===== DATASET EXTRACT

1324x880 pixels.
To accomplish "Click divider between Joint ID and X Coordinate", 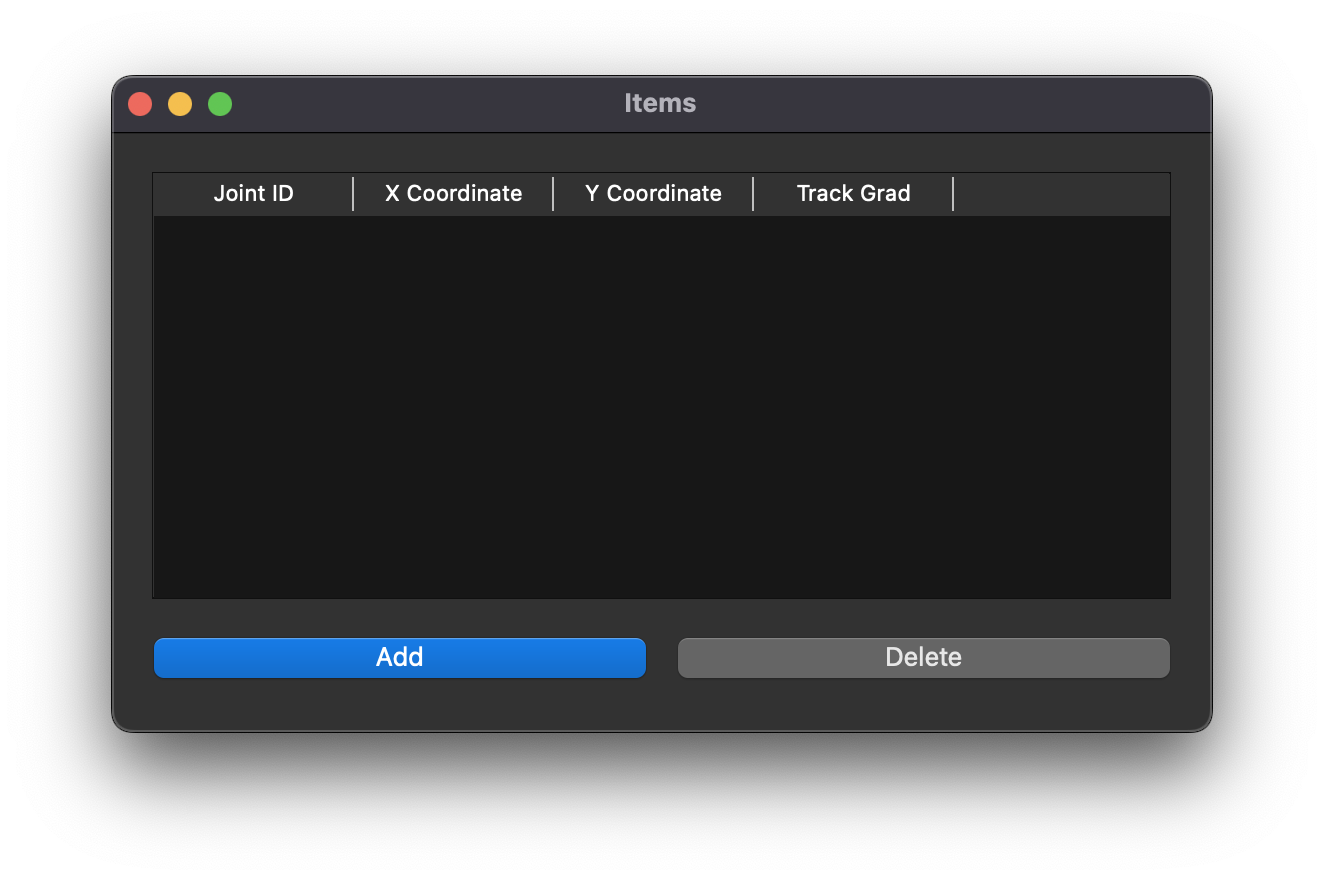I will click(353, 194).
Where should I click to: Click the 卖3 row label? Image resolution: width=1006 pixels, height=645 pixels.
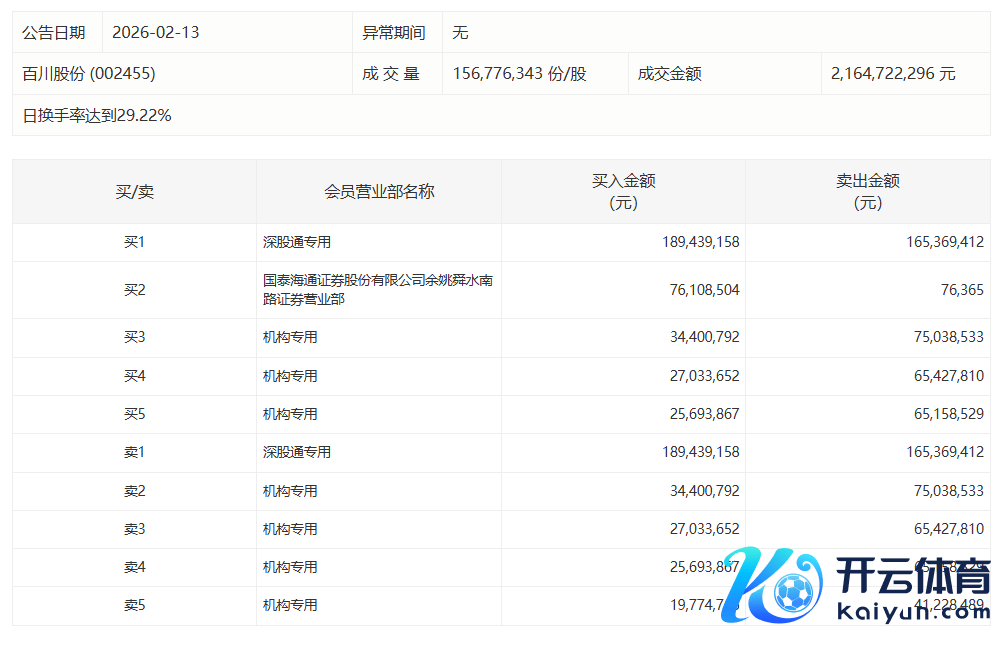[x=134, y=529]
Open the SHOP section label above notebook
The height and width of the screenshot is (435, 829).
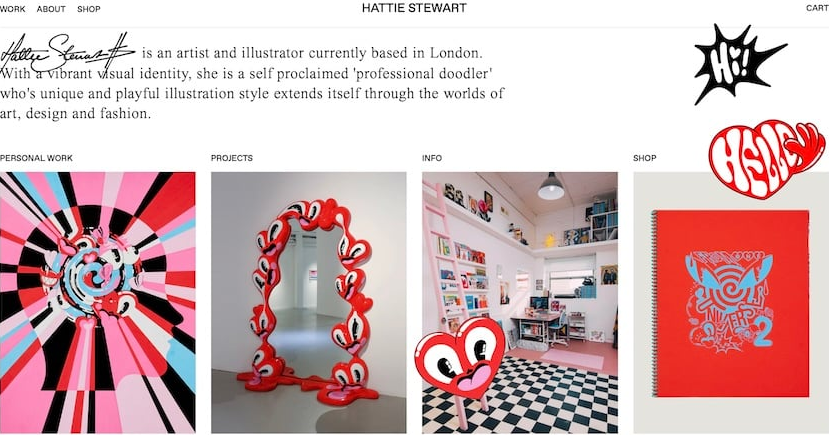tap(644, 158)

==========

**EXERCISE TASK**
Restate the lines from the line with "Open the SHOP section label above notebook" through the end of the rows, substituting "laptop" for "notebook" and leaving everything else unchanged. Omit the pictures from the answer.

**COMPLETE ANSWER**
Open the SHOP section label above laptop
The height and width of the screenshot is (435, 829).
tap(644, 158)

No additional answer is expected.